### EXTRACTED TEXT
******************************

For Writers

Interview with Matt Posner, Author of School of the Ages Series

Today I have the privilege of interviewing Matt Posner, author of School of the Ages series, a five-star rated young adult fantasy.  Not only is Matt an extraordinary story-teller, but a poet, a musician, a teacher, and an outspoken advocate for indie authors.

Welcome Matt!  Glad to have you at my blog. Can you tell us a little about yourself?
I’m a teacher and a writer. I live in Queens, NY and I teach special education English, SAT prep, and some college.  I’ve been married to Julie since 1999. I’m a voracious reader and I’m very aggressive about building the community of indie writers, meeting people and introducing them to each other and supporting them with my own interview series, to which you have agreed to contribute as part of your release of Bonded next year.

Yes, I’ve agreed (no, begged) to be a guest on your blog.  My promo efforts are in their infancy, and I am already exhausted.  I appreciate your offer to promote my work!

These books do take forever to bring out, don’t they? It’s almost as if we indies are just as much perfectionists as those writers who work for legacy publishers, and just as talented without being anointed by the BIG SIX. Harrumph, cough cough, sorry. That wasn’t what you asked me.

But you’re right.  The amount of work that goes into producing, distributing, and marketing indie books requires talent, endless hours, and determination across many disciplines—rivaling that of any traditionally published author. Your generosity and support of the indie path is nothing less than heroic.  For an indie book to rise up the sales ranks, it needs to stand apart from the crowd. Tell us why your book stands out in your genre—what makes it special from the rest?
My School of the Ages series is about magic in the world we know, with real places, real events, and two elements that above all else you won’t find in other such books. One, which I strive for aggressively, is multiculturalism. Everyone in the book doesn’t belong to one culture or race, but to many, and they have to and do learn to get along. Similarly, the magic isn’t exclusively from one culture. In the first two books you’ll find a system that’s partly European Hermeticism, partly Jewish Cabalism, and partly the yogic arts, and that expands into more traditions and more detail as the series continues. If you start researching the things I’ve written, you will find that I have blended my inventions with real history and tradition so thoroughly that you will think a lot of things I made up are really out there to be researched.

******************************

### DATA SECTION
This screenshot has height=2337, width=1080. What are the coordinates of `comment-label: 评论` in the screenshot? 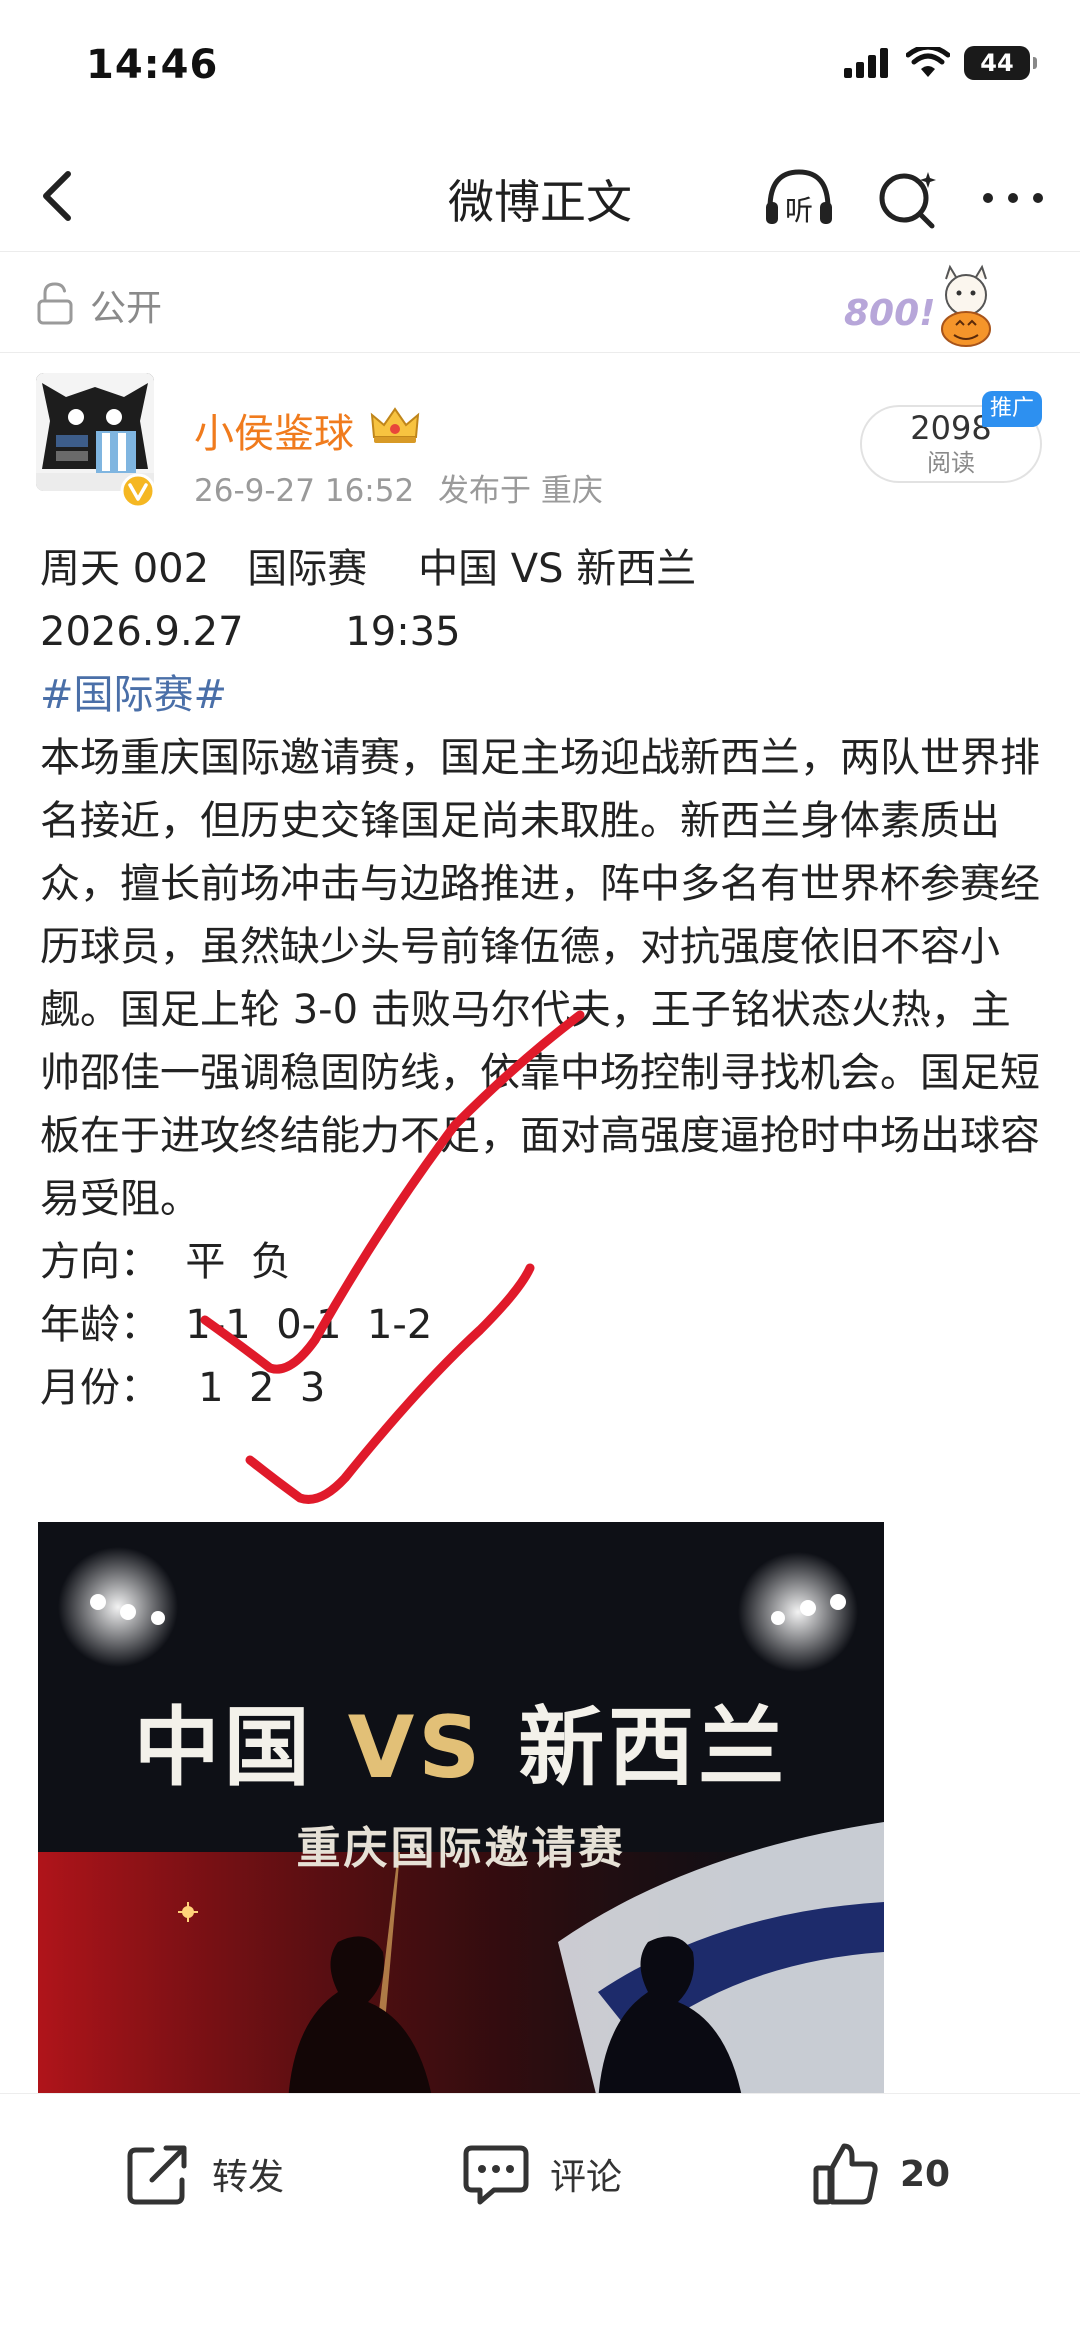 It's located at (586, 2178).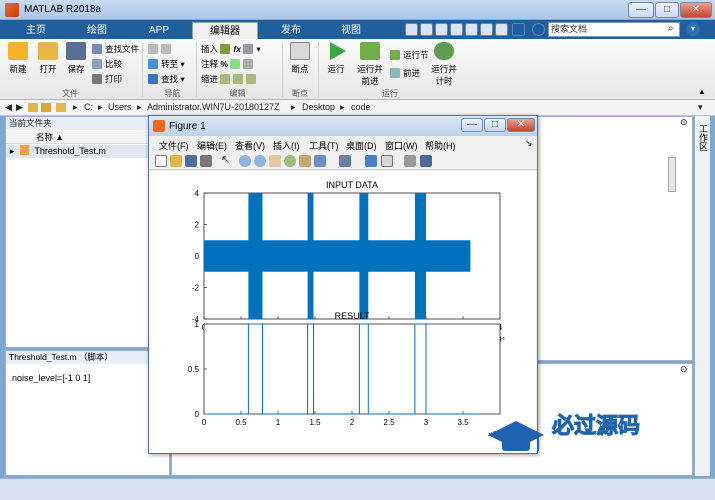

******************************

### PROBLEM DESCRIPTION
Pick up the Matt Posner interview after its final sentence and write on from there.

### ANSWER BOX
The other component I use that other books don’t is that I mention God. In researching those who have been involved with magic and the paranormal throughout history, I didn’t find any atheists. All magicians believe in God, even Satanists, who are idiots. Instead of pretending there is no God while writing in a disguised way about Christian themes, like J.K. Rowling, I decided to tackle the topic head-on and try to build a representation of God that draws upon many traditions.

All right.  You’ve hooked me.  I am dying to read School of the Ages and delve into your cultural, religious, magical mash-up. I find it very appealing that you’re tackling the same subject society faces with on-going globalization.  Since you’ve done your research and based your concepts on history, can I assume you’ve included real life experiences?  Or is all purely imagination?
Yes, there is a lot based on real life experiences. I use places that I know personally as settings, and The Ghost in the Crystal ends with a dramatic scene from recent history. I don’t want to say what it is because of the surprise value, but if you want, Mande, I’ll tell you privately.

Ha!  I don’t think you’ll have to, because as soon as I’m done with this interview I am heading on over to Amazon to buy your book.   Tell me, Matt, why did you choose to write this particular story?
I’ve been writing about magic and magicians in one way or another since I was sixteen, including unpublished novels about them. The Necromancer’s Tale was a book I was marketing in 1992-1993 which was a sharply literary epic fantasy adventure whose protagonist was a morbid and wicked old mage accompanied by a sweet young girl he loves as a daughter and is training in his macabre arts. I set this type of genre writing aside for a few years, but then in early 2002 I was working in a yeshiva high school and I got what I thought was a radical idea. I decided to combine the fascinating subculture of Jewish orthodoxy with others that I knew — Hermeticism and Eastern traditions — and see what I could get out of that juxtaposition by putting them all in the same school.

I cannot wait to see how you handle the clash of subculture via story.  What character speaks the loudest to you?
Well, I certainly enjoy my supporting character/heroine, Goldberry Tinker, a tart and slightly snotty British girl with a good heart, who provides the common sense in the first two books, and perhaps a few histrionics in the two that follow, who… Uh, excuse me, I… Oh, hi, Goldberry.

Goldberry> If you wouldn’t mind not talking about me behind my back. Now what is it this lady wishes to know, exactly? My place of birth? My mystical powers? My favorite perfume? Any other ways you would like to violate my privacy by posting details about me on the Internet? He does think he’s clever, this
one. Don’t you, Mr. Author?

Matt> No, I didn’t mean that. It’s only that I want people to be interested in reading about you.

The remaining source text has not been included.